Con deliberazione di ieri, la Commissione tecnica incaricata di esaminare le domande di rimborso al FIR ha dettato le linee guida a cui attenersi per dare prova delle c.d. “violazioni massive” di cui siano stati vittime coloro che non possono accedere al rimborso diretto perché aventi un reddito IRPEF 2018 superiore a 35 mila euro e un patrimonio mobiliare superiore ad euro 100.000,00.
Il comma 493 della legge 30 dicembre 2018, n. 145 recante “Bilancio di previsione dello Stato per l’anno finanziario 2019 e bilancio pluriennale per il triennio 2019-2021” aveva stabilito che “Il FIR eroga indennizzi a favore dei risparmiatori (…) che hanno subìto un pregiudizio ingiusto da parte di banche e loro controllate aventi sede legale in Italia, poste in liquidazione coatta amministrativa dopo il 16 novembre 2015 e prima del 1° gennaio 2018, in ragione delle violazioni massive degli obblighi di informazione, diligenza, correttezza, buona fede oggettiva e trasparenza, ai sensi del testo unico delle disposizioni in materia di intermediazione finanziaria, di cui al decreto legislativo 24 febbraio 1998, n. 58″.

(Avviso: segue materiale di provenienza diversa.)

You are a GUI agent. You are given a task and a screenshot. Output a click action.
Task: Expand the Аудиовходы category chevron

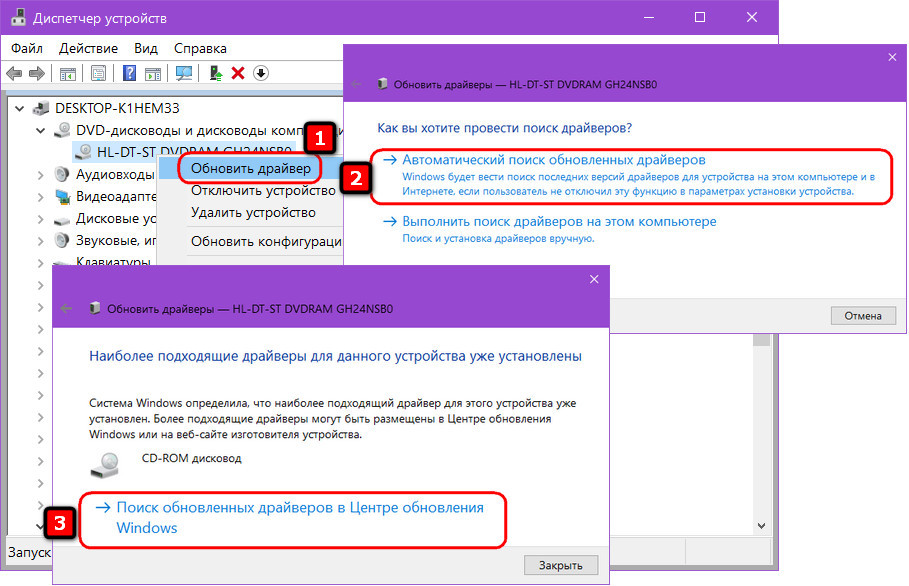point(41,174)
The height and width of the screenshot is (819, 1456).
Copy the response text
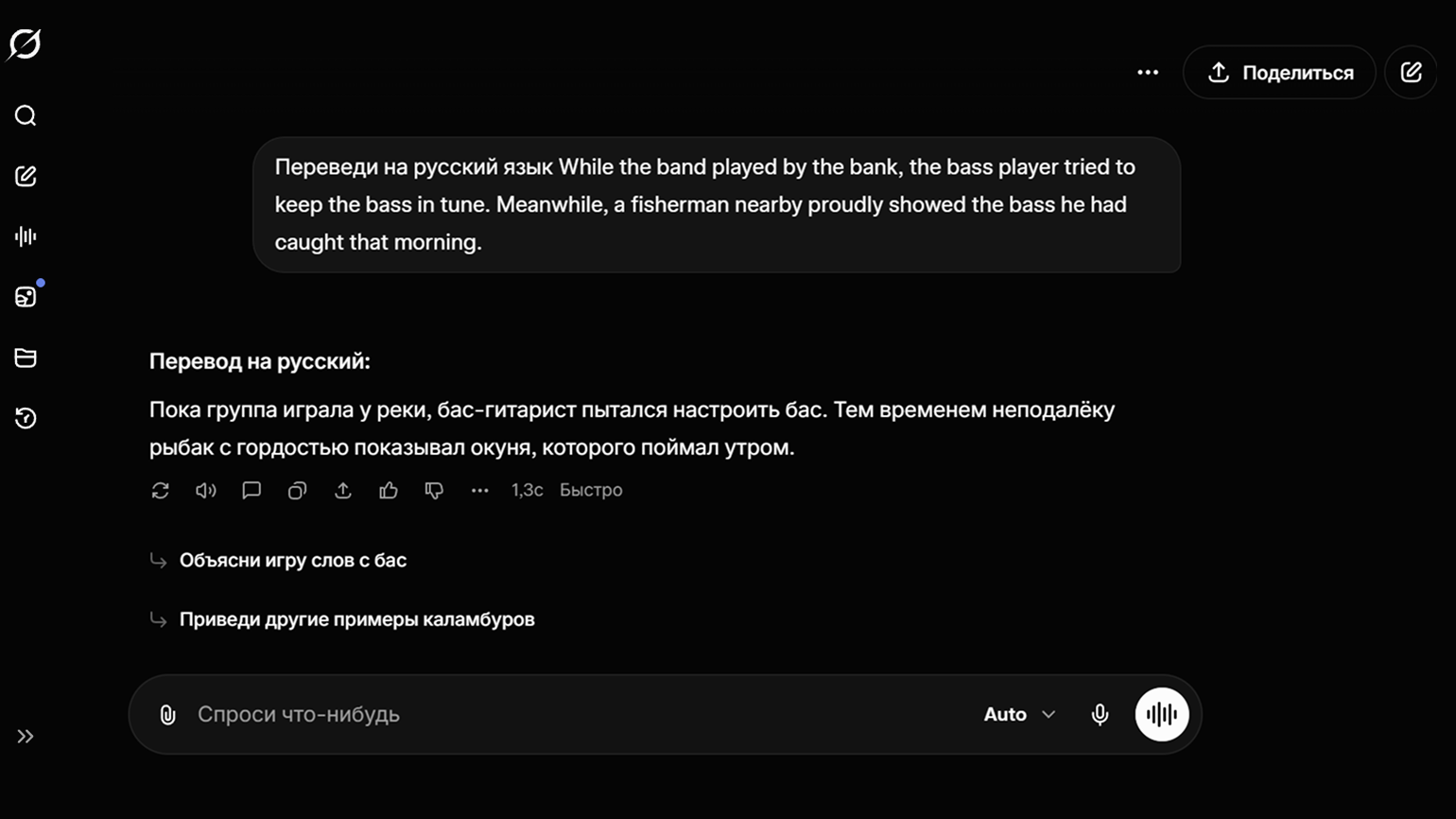coord(297,490)
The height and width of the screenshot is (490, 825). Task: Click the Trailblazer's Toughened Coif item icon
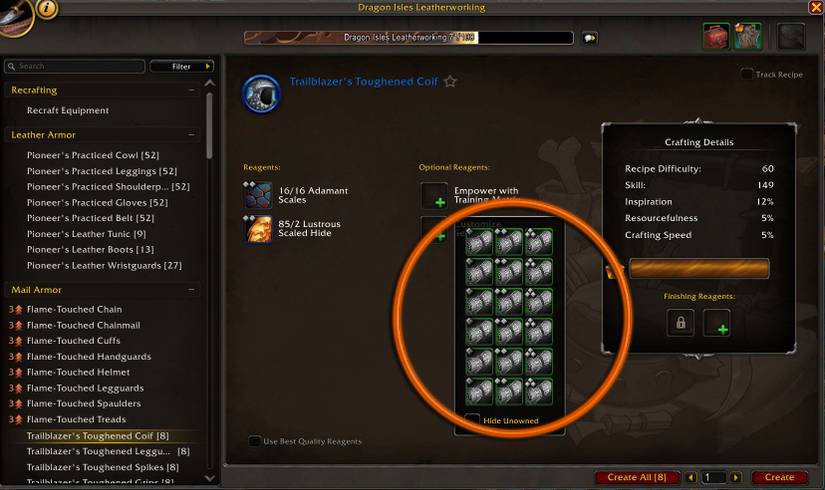click(261, 94)
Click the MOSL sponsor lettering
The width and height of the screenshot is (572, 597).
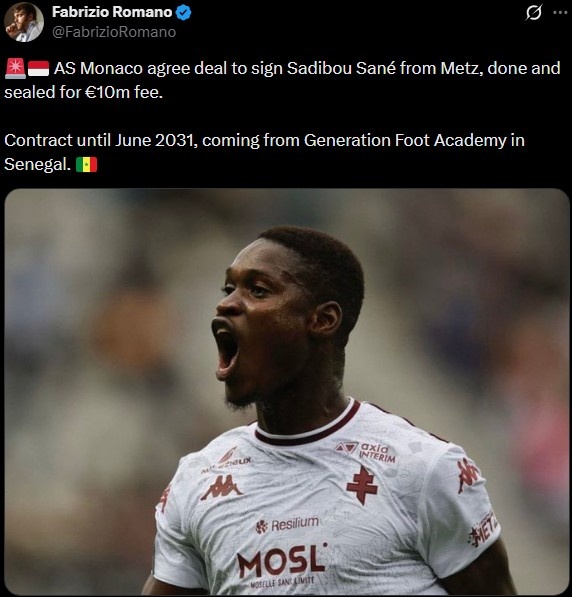tap(281, 561)
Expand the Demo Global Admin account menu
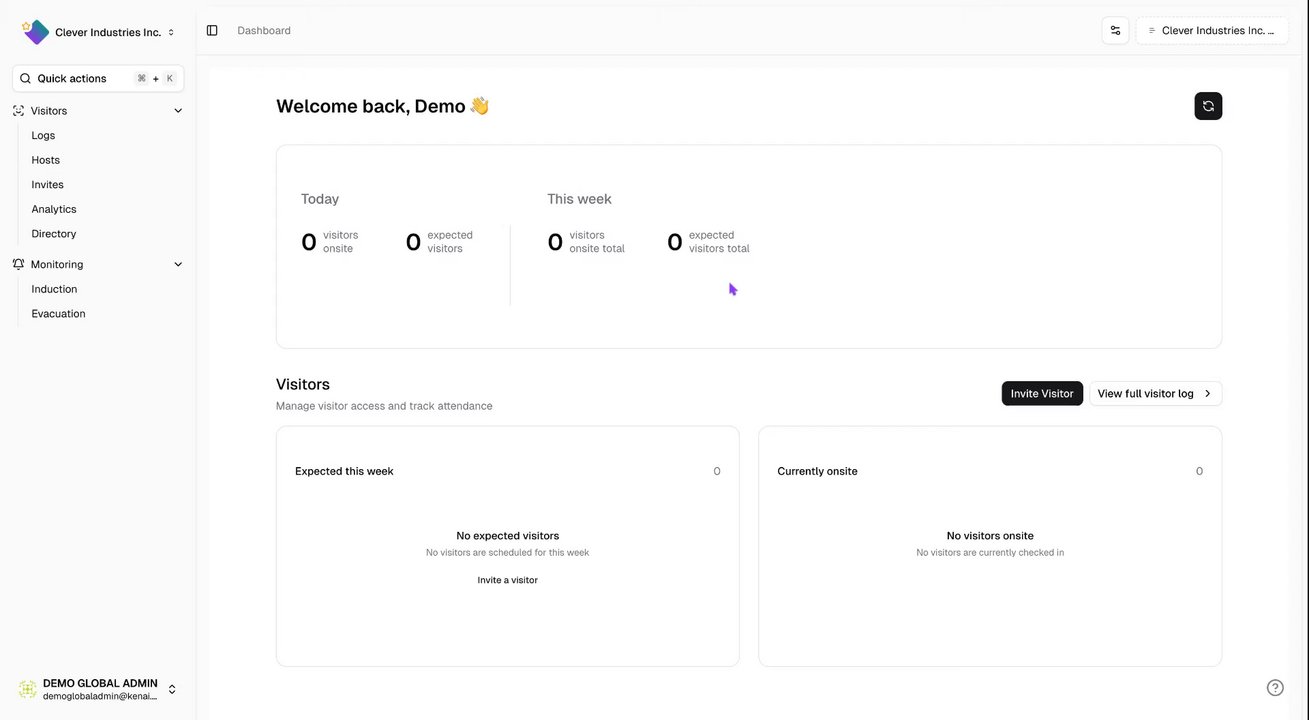The height and width of the screenshot is (720, 1309). click(x=172, y=689)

L ’art. 7, comma 1, lett. d), secondo periodo del d.m. 10 maggio 2019 aveva quindi precisato che «Rientrano tra le suddette tipologie di violazioni anche le seguenti fattispecie:
i) la vendita o il collocamento di azioni o altri strumenti finanziari, emessi da una banca ovvero da una società appartenente a un gruppo bancario, attraverso la rete di distribuzione della medesima banca o società del gruppo senza l’osservanza dei presidi informativi o valutativi idonei ad assicurare la consapevolezza e l’adeguatezza dell’acquirente rispetto al profilo di rischio dei suddetti strumenti finanziari;
ii) la realizzazione delle suddette strategie di vendita o collocamento di cui al precedente punto (i) in connessione con uno o più dei seguenti elementi:
a- l’erogazione di finanziamenti o altre forme di credito, anche a soggetti diversi dall’acquirente o il sottoscrittore, ma collegati con esso, da parte della medesima banca ovvero società del gruppo (le cc.dd. operazioni baciate), includendo anche i casi in cui il controvalore versato per le azioni e gli altri strumenti finanziari sia significativamente inferiore all’entità dei finanziamenti o delle altre forme di credito;
b- la carente informazione o profilatura della clientela, ad esempio tramite l’assegnazione ai clienti di un grado di rischio e di un orizzonte temporale di investimento incongruo rispetto all’età ovvero alla composizione del loro patrimonio immobiliare o mobiliare, in particolare qualora quest’ultimo risulti concentrato in misura pari o superiore al 50% in strumenti di capitale o altri strumenti finanziari della banca o del gruppo bancario, ovvero in misura pari o superiore al 30% nel caso di prestazione del servizio di gestione di portafogli da parte della banca emittente o di società del gruppo;
c- la variazione in aumento del profilo di rischio del cliente assegnato dalla banca contestualmente o in prossimità all’operazione di vendita o collocamento;
d- operazioni di disinvestimento di strumenti finanziari non emessi dalla banca, presenti sul conto titoli presso la banca emittente o società del gruppo, in tempi di poco anteriori all’acquisto di strumenti di capitale o debito subordinato emessi dalla banca;
iii) la produzione e pubblicazione o divulgazione da parte di una banca o di un gruppo bancario di dati fuorvianti per l’investitore in relazione alla situazione economica, patrimoniale o finanziaria della banca o del gruppo bancario, sia nel corso dell’ordinaria amministrazione sia in connessione con operazioni di aumento di capitale».
Adesso le Linee guida adottate dalla Commissione tecnica precisano che “Ai fini dell’accertamento della fondatezza dell’istanza, il risparmiatore potrà dedurre qualsiasi comportamento che sia prospettato come contrario ai riferiti doveri di cura dell’interesse del cliente, di correttezza, trasparenza e buona fede, e che sia eziologicamente collegato al danno subito, ovvero anche causa di invalidità o inefficacia dell’operazione, anche a prescindere dalla sua riconducibilità in concreto alla descrizione delle più ricorrenti fattispecie di cui all’art. 7, comma 1, lett. D) i, ii, iii”.
La riconduzione in sede di istanza del comportamento dell’intermediario a una delle fattispecie indicate nel d.m. 10 maggio 2019 nelle Linee Guida costituisce quindi strumento di agevolazione.